During the deep silence, an hour before dawn, when the world still seemed to be dreaming, thoughts of Dan were running through my mind. He had known so many people and made so many friends but the funeral home in Lafayette was empty. I looked at the registration book. A dozen people had been by. My sister Fay had brought Mom to see her brother. I’m told that seeing him in his casket provoked a tear.

After the service, on the long drive home alone with my thoughts, I gave thanks that a young 21-year-old had taken an interest in me as a child and nourished that interest as long as he was capable. So much of what I had become was because of his caring. My uncles are all gone now. The last time they were all together was at my yearly birthday gathering. Dan was always the first to arrive, shortly after daylight.

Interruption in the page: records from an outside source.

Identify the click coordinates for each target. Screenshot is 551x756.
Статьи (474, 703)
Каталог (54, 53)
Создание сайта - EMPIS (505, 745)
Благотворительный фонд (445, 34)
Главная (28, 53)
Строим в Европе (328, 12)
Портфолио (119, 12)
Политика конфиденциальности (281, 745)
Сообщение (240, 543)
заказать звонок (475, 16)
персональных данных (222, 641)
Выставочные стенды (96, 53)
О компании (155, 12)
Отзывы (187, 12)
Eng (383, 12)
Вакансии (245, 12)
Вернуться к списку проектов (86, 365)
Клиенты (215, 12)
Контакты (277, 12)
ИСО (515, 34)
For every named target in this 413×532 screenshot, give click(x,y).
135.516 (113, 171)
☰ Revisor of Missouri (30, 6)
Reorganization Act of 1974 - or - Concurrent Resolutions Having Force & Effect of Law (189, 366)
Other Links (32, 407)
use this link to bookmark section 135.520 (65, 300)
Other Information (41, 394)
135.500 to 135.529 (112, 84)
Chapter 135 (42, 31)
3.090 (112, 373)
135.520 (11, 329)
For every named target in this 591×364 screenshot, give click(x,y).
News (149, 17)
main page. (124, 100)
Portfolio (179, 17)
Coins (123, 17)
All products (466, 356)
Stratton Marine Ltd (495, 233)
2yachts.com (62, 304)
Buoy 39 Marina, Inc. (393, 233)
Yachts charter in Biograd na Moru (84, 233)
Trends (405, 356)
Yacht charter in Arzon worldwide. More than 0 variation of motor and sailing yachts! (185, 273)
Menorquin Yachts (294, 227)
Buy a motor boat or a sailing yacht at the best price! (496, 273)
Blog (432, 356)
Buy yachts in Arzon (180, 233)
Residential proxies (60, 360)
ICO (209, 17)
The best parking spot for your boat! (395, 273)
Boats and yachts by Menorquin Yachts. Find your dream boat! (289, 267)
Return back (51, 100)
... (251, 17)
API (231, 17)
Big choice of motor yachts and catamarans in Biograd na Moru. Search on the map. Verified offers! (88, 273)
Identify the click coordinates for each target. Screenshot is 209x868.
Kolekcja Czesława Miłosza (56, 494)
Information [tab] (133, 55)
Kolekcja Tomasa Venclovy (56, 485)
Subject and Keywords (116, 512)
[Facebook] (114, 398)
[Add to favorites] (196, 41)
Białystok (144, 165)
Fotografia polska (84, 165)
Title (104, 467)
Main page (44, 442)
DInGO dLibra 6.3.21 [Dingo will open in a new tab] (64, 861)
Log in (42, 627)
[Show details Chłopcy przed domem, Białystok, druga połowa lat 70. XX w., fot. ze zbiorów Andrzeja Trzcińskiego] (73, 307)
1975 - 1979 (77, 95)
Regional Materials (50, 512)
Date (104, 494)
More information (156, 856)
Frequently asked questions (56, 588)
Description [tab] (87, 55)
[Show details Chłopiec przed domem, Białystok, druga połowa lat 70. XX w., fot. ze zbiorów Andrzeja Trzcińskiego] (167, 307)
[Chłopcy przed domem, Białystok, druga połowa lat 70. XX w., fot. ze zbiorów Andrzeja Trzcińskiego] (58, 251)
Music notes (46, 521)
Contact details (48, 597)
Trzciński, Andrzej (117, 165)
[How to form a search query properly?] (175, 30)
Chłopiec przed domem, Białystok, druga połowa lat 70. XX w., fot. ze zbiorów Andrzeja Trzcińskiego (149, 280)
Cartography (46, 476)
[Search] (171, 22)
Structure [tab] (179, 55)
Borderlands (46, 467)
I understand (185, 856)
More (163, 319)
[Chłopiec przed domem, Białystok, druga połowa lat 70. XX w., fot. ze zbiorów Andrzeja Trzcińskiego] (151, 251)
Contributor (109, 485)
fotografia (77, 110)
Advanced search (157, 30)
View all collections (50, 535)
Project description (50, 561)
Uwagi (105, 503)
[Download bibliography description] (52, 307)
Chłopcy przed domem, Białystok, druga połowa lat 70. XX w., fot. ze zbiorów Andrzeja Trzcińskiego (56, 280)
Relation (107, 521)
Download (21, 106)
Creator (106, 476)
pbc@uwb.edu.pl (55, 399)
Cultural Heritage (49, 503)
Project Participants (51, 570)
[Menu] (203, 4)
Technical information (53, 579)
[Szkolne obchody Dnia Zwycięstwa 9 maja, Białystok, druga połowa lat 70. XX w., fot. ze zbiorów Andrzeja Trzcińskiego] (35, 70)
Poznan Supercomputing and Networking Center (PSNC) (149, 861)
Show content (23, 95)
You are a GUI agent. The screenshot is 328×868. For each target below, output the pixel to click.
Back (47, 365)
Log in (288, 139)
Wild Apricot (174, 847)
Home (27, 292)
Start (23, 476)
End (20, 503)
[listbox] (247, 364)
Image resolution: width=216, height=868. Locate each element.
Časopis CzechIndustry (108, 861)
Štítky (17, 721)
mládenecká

This week, as I celebrate my birthday at our gathering at Dunn’s Bluff, my thoughts will turn to the memories that we made together. You live life, do your thing, whatever it is you are called to do, worry about small things and sometimes even laugh at yourself. You watch the ones behind you grow and hopefully leave behind some memories for them to carry down the line until one day you leave this Life’s Highway behind having served your time.